Virtual Currency Companies Grapple with Role as Crime Watchdogs for Feds
When Chris Morton and his partners co-founded BlockScore in June 2013, they initially planned to get into the business of Bitcoin remittances. That’s a new way to send money via the Web to someone in another country, with the virtual currency Bitcoin as a medium of exchange. Such services—often available through a mobile phone—can be faster and cheaper than going through traditional companies such as Western Union.
But within a few months, Morton and his co-founders concluded that the regulatory hurdles for such virtual currency businesses were so great that it wasn’t worth building the product they’d envisioned.
“It was a hundred times the amount of regulation we were prepared to deal with,” Morton (pictured above) says. Instead, the BlockScore team identified a new mission and a new market—helping other young companies grapple with the complex regulatory requirements surrounding virtual currencies that were emerging from federal, state, and foreign authorities.
Digital currency creators, like other innovative tech companies, have often operated outside established regulatory schemes until governments figure out what slot to put them in. Should Uber be regulated as the employer of its drivers? Is Skype a telecom operator? Such questions are always pending. But a key uncertainty hovering over virtual currencies was addressed a few months before Mountain View, CA-based BlockScore was founded, in a U.S. government decision that imposed some weighty obligations.
Companies engaged in the administration or exchange of digital currencies would have to help the government detect crooked financial transactions, the U.S. Treasury Department’s Financial Crimes Enforcement Network (FinCEN) decreed in March 2013. These companies were directed to take on the same watchdog obligations held by banks, Western Union, Moneygram and other traditional entities that move money around the globe.
Like banks, virtual currency traders would have to demand the true identities of their customers, and alert the government to any suspicious transactions that might be part of money laundering schemes, terrorist plots, or other criminal violations.

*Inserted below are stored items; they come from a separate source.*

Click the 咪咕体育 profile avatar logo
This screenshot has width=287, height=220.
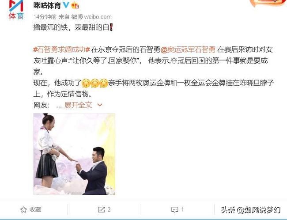tap(16, 10)
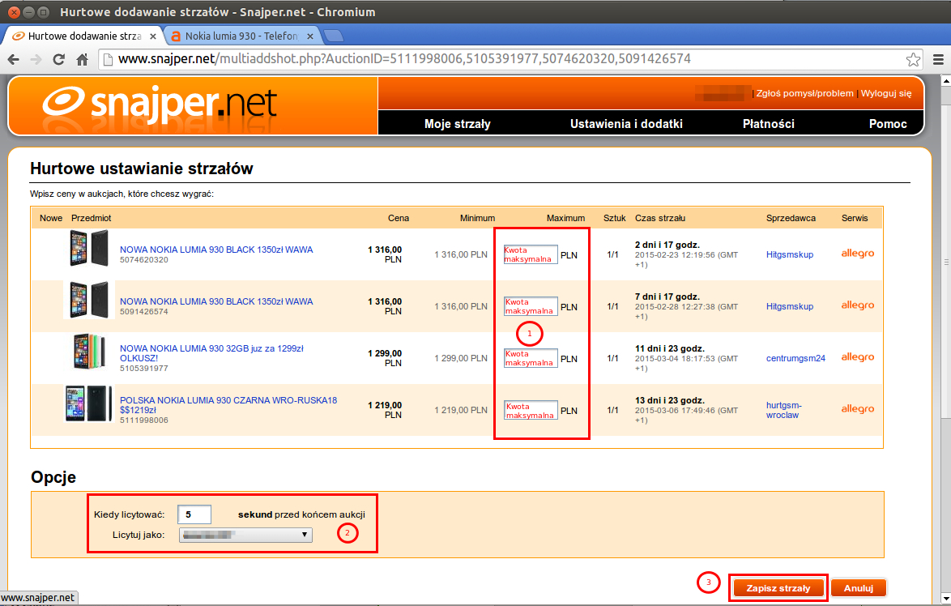The width and height of the screenshot is (951, 606).
Task: Open the Chromium menu icon
Action: [x=936, y=59]
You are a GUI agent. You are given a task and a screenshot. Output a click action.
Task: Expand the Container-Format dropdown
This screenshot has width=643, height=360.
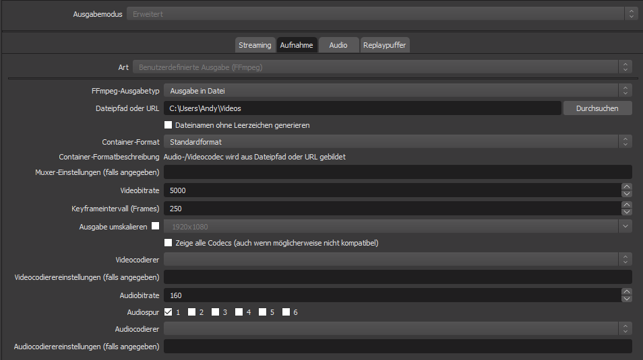pos(398,142)
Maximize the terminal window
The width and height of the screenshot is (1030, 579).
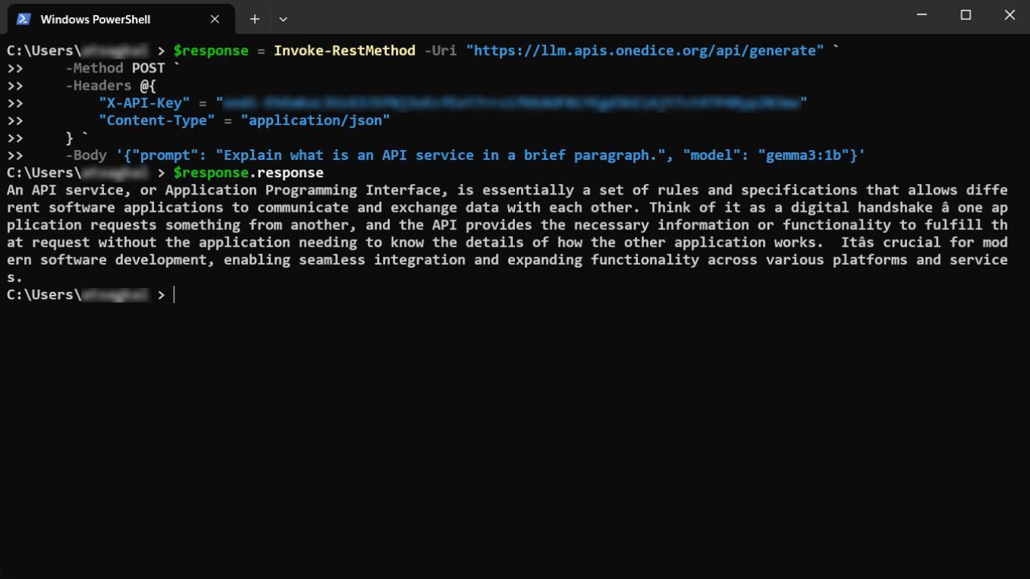pyautogui.click(x=965, y=15)
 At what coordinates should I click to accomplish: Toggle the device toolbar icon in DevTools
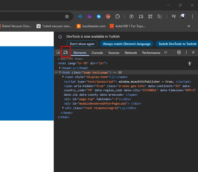[x=65, y=53]
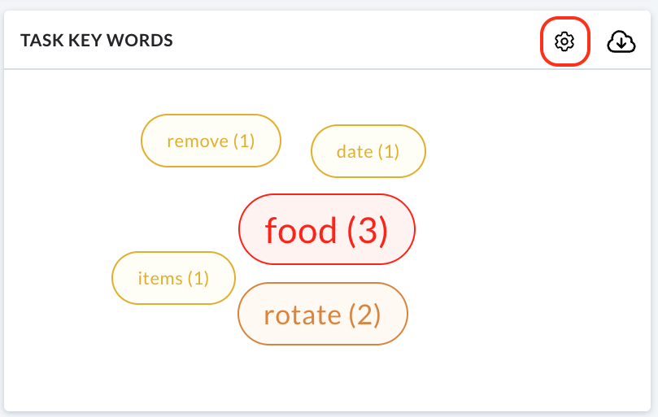The width and height of the screenshot is (658, 417).
Task: Click the word "rotate" under food
Action: pos(302,315)
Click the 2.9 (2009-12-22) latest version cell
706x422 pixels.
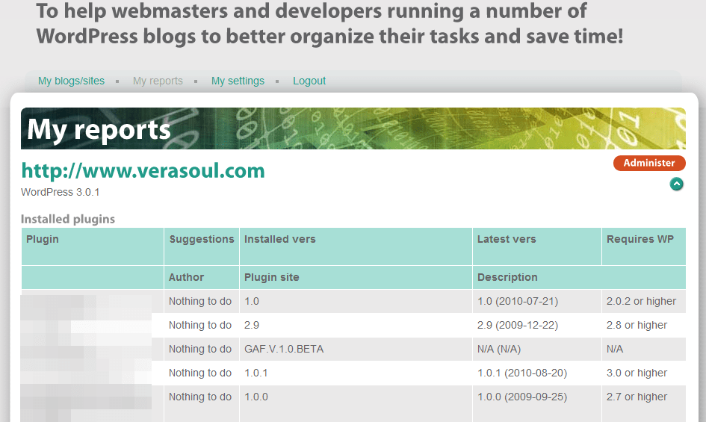517,325
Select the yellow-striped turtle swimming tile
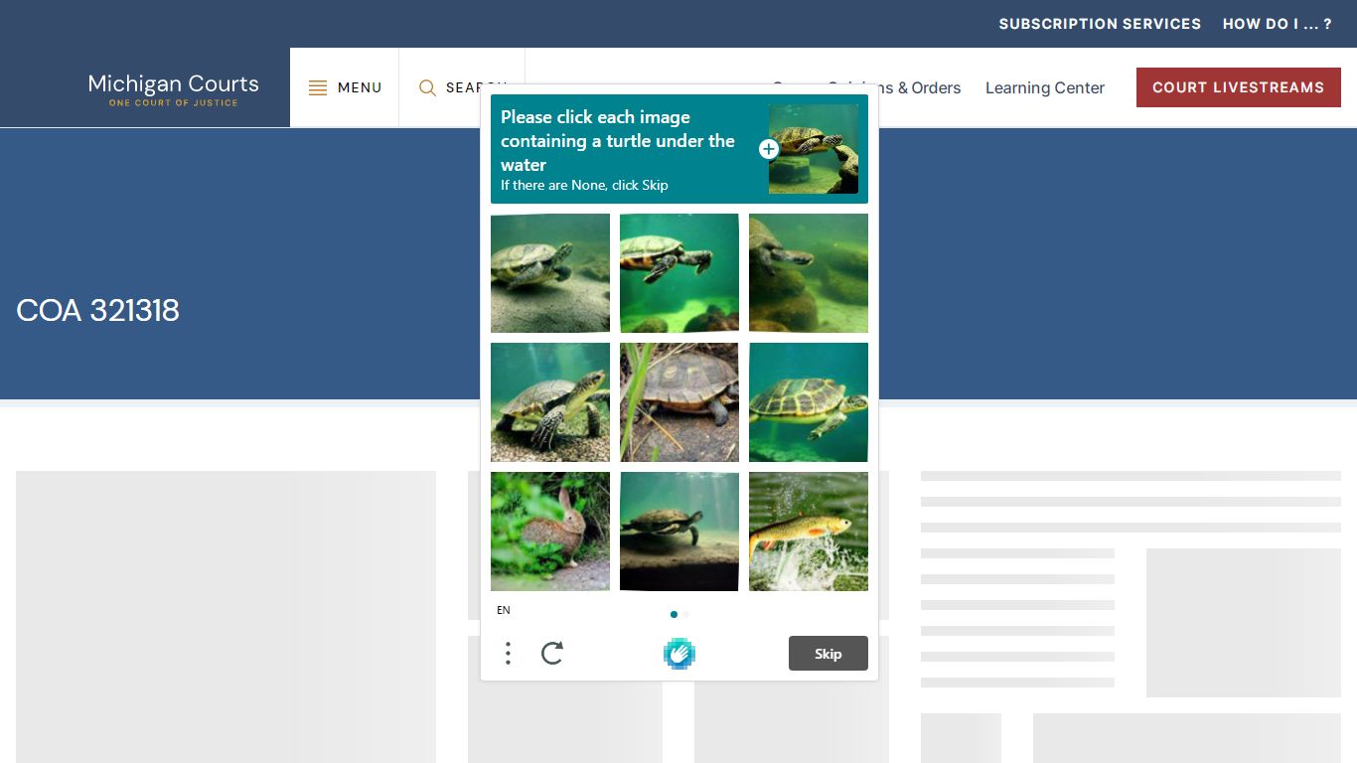Screen dimensions: 1357x763 pos(809,402)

Until that FinCEN announcement, libertarians and other Bitcoin advocates could still hold on to a vision of novel digital currencies existing in a sort of alternate universe where the government had less power to examine currency exchanges or payments made by private individuals and organizations. FinCEN’s 2013 decision stripped away much of that hope of anonymity.
FinCEN underscored its intentions early this month, announcing its first enforcement action against a virtual currency exchanger. The agency assessed civil penalties totaling $700,000 against San Francisco-based Ripple Labs, which administers XRP, the second-largest digital currency after Bitcoin.
After a lengthy investigation in which Ripple cooperated, FinCEN found that Ripple entities had sold and exchanged XRP in 2013 before they registered with the agency as a money services business as required; had been late to set up a complete company anti-money laundering program; and had failed to notify the government of three questionable customer interactions it should have flagged.
As part of a settlement agreement with the U.S. Attorney’s Office for the Northern District of California, Ripple avoided civil and criminal prosecution, accepted responsibility for the alleged violations, and pledged to adopt a set of policies and procedures to fully comply with the Bank Secrecy Act, a cornerstone of the U.S. anti-money laundering regime.
In a written statement, U.S. Attorney Melinda Haag said Ripple’s pledge of compliance should set “an industry standard in the important new space of digital currency.” There was also a bit of saber-rattling among the federal agencies involved in the Ripple probe.
“Unregulated, virtual currency opens the door for criminals to anonymously conduct illegal activities online, eroding our financial systems and creating a Wild West environment where following the law is a choice rather than a requirement,” IRS chief of criminal investigation Richard Weber said in a statement.